Conversations in Grief Blog: Hitting the Snooze Button

Rainbow Community Care Team
February 25, 2021 / 5 mins read
Conversations in Grief Blog: Hitting the Snooze Button

When I was in college I always lived in a shared dorm or apartment and something I learned to love and hate was the snooze button. In the days before we used our phones as alarm clocks, we could simply hit the top bottom on an alarm clock and it would give us 15 more minutes of blissful sleep. When you share a room with others (who also have this ability) it rarely works that way. I’d hit the snooze button and five minutes later they’d hit snooze on their clock and no one would get any additional sleep. The times we most often used this feature were when we had more to do than usual. Extra papers, part-time jobs, and life issues all piled up and left us exhausted. “I just need 15 more minutes and then I can face the day,” we’d think to ourselves but it never really happened.
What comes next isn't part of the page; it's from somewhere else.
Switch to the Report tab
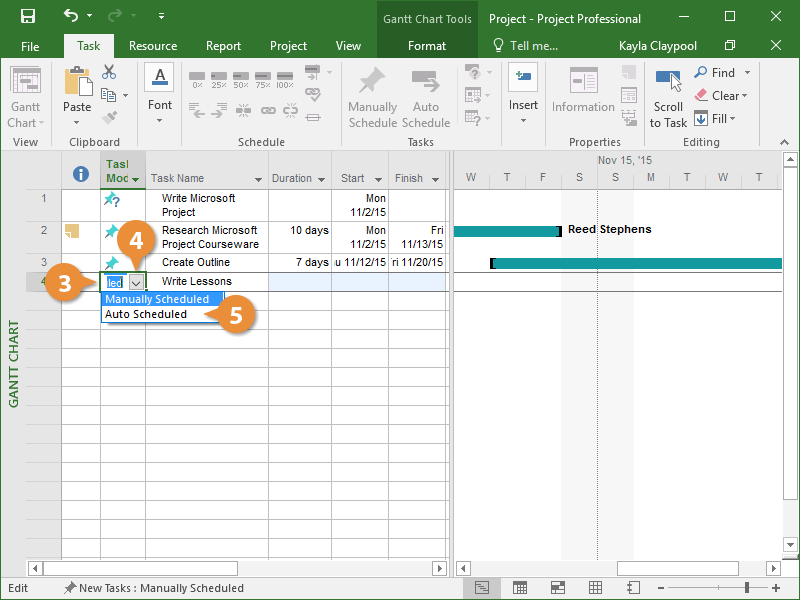223,46
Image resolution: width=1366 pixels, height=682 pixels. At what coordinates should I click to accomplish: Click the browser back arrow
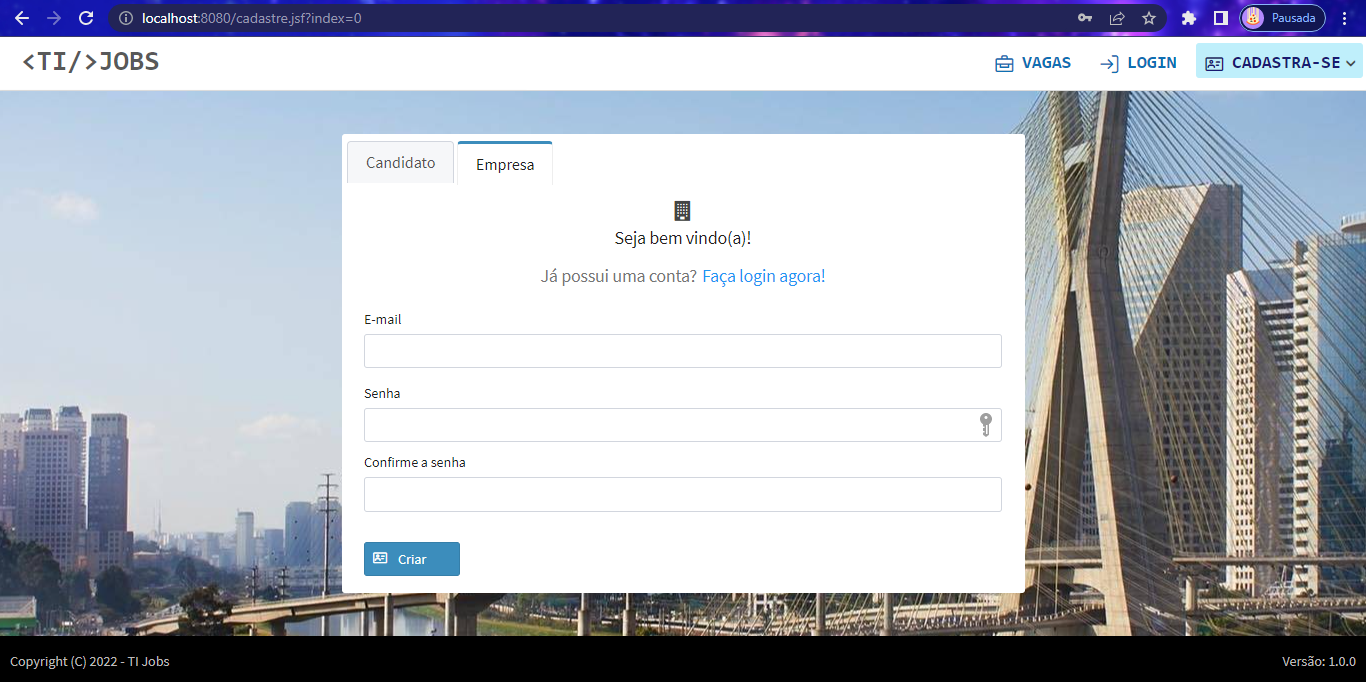[22, 18]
For many people, this past year has been a pile-on of a different sort. Instead of term papers and job stress, it is grief piled on top of grief. The loss of “normal life,” lost jobs, cancelled important events, loss of in-person connections, and so much death have been hard to process. One of these things is considered hard but when we compound loss upon loss it often feels like we don’t know what to be sad about. The pain is there and we aren’t sure what hurts the most. So often we don’t acknowledge any of it. We push it down and hit the snooze button on our feelings saving them for another day. The trouble with grief is that it’s not good at being ignored.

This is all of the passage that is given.